Justice James Blacklock of the Texas Supreme Court said in a ruling on Friday the women can sue Facebook under a state law that allows legal action against those who benefit from sex trafficking. But he said they can’t pursue claims under federal law that Facebook failed to warn minors and take measures to block sex trafficking activity on its site.
Facebook hasn’t put effective safeguards in place to block sex traffickers because it benefits from advertising to more than 2 billion users, according to the lawsuits. The women claim the company won’t use advertising space for public service announcements regarding the dangers of sex trafficking.

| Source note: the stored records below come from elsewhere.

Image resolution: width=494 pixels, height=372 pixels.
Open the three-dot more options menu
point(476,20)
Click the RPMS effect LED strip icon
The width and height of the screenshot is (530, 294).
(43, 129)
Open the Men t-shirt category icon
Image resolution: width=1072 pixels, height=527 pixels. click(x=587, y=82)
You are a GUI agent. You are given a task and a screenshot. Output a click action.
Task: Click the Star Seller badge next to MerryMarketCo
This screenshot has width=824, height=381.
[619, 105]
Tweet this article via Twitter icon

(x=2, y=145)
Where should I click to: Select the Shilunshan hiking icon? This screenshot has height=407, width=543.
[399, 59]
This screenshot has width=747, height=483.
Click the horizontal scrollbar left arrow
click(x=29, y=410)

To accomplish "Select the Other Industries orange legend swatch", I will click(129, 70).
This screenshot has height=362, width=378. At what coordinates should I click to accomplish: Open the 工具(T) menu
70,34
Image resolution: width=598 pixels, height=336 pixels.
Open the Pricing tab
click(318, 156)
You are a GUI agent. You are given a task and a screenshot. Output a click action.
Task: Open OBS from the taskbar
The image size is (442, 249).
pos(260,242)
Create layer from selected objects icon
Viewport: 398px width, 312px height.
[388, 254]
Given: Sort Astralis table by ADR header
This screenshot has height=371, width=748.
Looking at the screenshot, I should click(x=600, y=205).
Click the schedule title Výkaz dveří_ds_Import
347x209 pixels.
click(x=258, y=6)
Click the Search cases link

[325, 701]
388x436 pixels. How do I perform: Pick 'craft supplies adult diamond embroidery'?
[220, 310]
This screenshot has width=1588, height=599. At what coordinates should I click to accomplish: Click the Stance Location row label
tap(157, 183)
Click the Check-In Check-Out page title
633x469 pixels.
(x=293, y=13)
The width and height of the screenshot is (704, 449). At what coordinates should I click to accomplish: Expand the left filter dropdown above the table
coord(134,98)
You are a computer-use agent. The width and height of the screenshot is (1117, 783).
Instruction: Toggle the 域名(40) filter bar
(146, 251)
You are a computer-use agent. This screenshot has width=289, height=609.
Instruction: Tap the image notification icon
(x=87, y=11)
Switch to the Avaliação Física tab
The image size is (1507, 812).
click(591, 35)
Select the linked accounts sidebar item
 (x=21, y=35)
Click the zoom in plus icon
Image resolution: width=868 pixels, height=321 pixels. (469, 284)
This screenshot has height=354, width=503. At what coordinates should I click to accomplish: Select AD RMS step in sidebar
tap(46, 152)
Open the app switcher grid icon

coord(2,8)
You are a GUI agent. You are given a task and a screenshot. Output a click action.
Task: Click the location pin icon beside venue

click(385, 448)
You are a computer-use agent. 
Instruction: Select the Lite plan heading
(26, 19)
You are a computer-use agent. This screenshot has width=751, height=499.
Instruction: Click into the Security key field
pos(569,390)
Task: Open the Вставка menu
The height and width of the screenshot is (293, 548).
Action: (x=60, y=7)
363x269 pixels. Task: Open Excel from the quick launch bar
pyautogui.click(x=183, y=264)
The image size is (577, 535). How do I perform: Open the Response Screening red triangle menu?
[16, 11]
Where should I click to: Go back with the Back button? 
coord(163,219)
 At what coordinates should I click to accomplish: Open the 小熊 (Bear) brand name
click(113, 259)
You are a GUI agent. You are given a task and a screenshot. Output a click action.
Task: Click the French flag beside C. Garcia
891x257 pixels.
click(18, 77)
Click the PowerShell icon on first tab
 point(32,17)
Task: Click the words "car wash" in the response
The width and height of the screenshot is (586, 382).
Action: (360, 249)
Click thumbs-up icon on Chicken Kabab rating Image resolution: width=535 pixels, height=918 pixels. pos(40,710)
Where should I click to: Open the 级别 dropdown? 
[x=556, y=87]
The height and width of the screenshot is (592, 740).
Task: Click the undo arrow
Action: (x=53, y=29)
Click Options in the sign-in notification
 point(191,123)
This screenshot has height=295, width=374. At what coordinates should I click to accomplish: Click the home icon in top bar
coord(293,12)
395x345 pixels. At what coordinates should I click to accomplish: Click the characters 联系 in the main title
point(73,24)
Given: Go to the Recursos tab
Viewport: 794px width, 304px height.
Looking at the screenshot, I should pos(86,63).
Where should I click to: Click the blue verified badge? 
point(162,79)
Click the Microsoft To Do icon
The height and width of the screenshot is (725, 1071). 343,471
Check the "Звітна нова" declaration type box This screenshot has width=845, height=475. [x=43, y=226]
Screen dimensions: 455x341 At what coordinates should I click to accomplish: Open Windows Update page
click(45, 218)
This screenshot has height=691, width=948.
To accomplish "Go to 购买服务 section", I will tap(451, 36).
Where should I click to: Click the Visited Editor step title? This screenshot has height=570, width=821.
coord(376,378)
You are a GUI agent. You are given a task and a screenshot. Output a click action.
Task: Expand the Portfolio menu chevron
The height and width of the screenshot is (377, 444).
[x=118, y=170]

Facebook appealed to the Supreme Court after it failed to get the complaints thrown out in district court and the Fourteenth Court of Appeals in Texas. The company argued that it is protected under Section 230 of the US Communications Decency Act, which shields websites from lawsuits over what users post online.
The judge rejected that argument. “The statutory claim for knowingly or intentionally benefiting from participation in a human-trafficking venture is not barred by Section 230,” the judge ruled.
Blacklock sent the case back to the district court for further proceedings and suggested that the Section 230 provisions written in 1996 may be outdated and ripe for Congress to overhaul.
“Perhaps advances in technology now allow online platforms to more easily police their users’ posts,” Blacklock said. “On the other hand, perhaps subjecting online platforms to greater liability for their users’ injurious activity would reduce freedom of speech on the internet by encouraging platforms to censor ‘dangerous’ content to avoid lawsuits.”